Banking Brief: Protecting Deposits, Depository Institutions, and the Deposit Insurance Fund - Sections 23A and 23B of the Federal Reserve Act
At times, concerns have been raised that banks may use deposits, and especially insured deposits, to fund risky activities by affiliates within bank holding companies, posing risk to the banks, depositors, and the FDIC’s Deposit Insurance Fund (“DIF”). In recent years, these concerns have been voiced by some who may not have a full appreciation or understanding of existing legal firewalls, including Sections 23A and 23B of the Federal Reserve Act, specifically designed to prevent the misuse of U.S. bank resources, including deposits.
Sections 23A and 23B impose significant restrictions and conditions on all FDIC-insured banks entering into transactions with their affiliates. Pursuant to these laws, the Federal Reserve promulgated Regulation W in 2002 to define further the restrictions. Federal Reserve staff has issued numerous opinions and supervisory guidance to prevent banks from being misused as a funding source for activities of their affiliates. U.S. federal bank examiners monitor banks’ compliance with restrictions imposed by Sections 23A and 23B through on-site examinations and mandatory reporting requirements.
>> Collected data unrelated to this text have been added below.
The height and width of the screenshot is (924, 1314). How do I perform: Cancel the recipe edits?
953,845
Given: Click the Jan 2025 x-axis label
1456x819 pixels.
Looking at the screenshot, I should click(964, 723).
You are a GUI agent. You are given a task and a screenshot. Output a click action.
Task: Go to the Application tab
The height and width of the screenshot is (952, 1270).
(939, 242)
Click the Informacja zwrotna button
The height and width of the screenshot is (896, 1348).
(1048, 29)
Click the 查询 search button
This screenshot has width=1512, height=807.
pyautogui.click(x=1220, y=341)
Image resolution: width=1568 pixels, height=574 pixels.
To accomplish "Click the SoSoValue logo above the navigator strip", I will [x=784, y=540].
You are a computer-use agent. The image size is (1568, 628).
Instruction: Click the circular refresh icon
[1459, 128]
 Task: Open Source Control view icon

Section 23A protects deposits, depository institutions, and the DIF in the following ways:
- Quantitative limits: A bank’s “covered transactions” with any single affiliate (a term very broadly defined under applicable law) cannot exceed 10% of its capital, and transactions with all bank affiliates cannot exceed 20% of the bank's capital. (“Covered transactions” include loans and other extensions of credit to an affiliate, investments in the securities of an affiliate, purchases of assets from an affiliate, issuances of guarantees on behalf of an affiliate, and many other transactions exposing a bank to an affiliate’s credit risk).
- Collateral Requirements: An extension of credit by the bank to an affiliate and any guarantee on behalf of an affiliate must be appropriately secured by a statutorily defined amount of collateral (i.e., with a specified market value depending on the type of collateral used).
- Other Prudential Limitations: All covered transactions between a bank and its affiliate must be on terms and conditions that are consistent with safe and sound banking practice; moreover, a bank is generally prohibited from purchasing “low-quality assets” from its affiliates.
Section 23B complements 23A in several respects, including by requiring that transactions between banks and their affiliates be conducted on market terms, i.e., terms and circumstances substantially similar to those of comparable transactions with unaffiliated companies, commonly referred to as “arm’s length.” For example, Section 23B applies to:
- Transactions covered by Section 23A;
- Sale of assets by a bank to an affiliate;
- The provision of services by a bank to an affiliate; and
- A transaction by a bank with a third party in which an affiliate has a financial interest.
Sections 608 and 609 of the Dodd-Frank Act (“DFA”) strengthened and expanded the scope of 23A and 23B. Important changes – which came into effect in July 2012 – made by the DFA include:
- The Federal Reserve’s ability to grant exemptions from Sections 23A or 23B was restricted, and the FDIC’s role in future exemptions expanded.
- The definition of “affiliate” was amended to include any “investment fund” for which a bank or an affiliate serves as investment adviser.
- Derivatives transactions and securities lending and borrowing that result in credit exposures to the affiliate are covered by Sections 23A and 23B.
- Section 23A collateral requirements for credit transactions with affiliates were strengthened.
- A partial exemption under Section 23A for covered transactions between banks and their financial subsidiaries was removed.
- The definition of covered transaction under Section 23A was amended to cover the acceptance of debt obligations (as well as securities) of an affiliate as collateral for a loan or extension of credit.
- The definition of “loan or extension of credit” was expanded to include many derivatives, reverse repos, and securities lending and borrowing, all of which are now subject to 23A.
Sections 23A and 23B are specifically designed to restrict use of U.S. bank resources to fund affiliate activities that are disallowed inside the bank itself. Policymakers should take these long-standing protections into account when considering the future of bank regulation.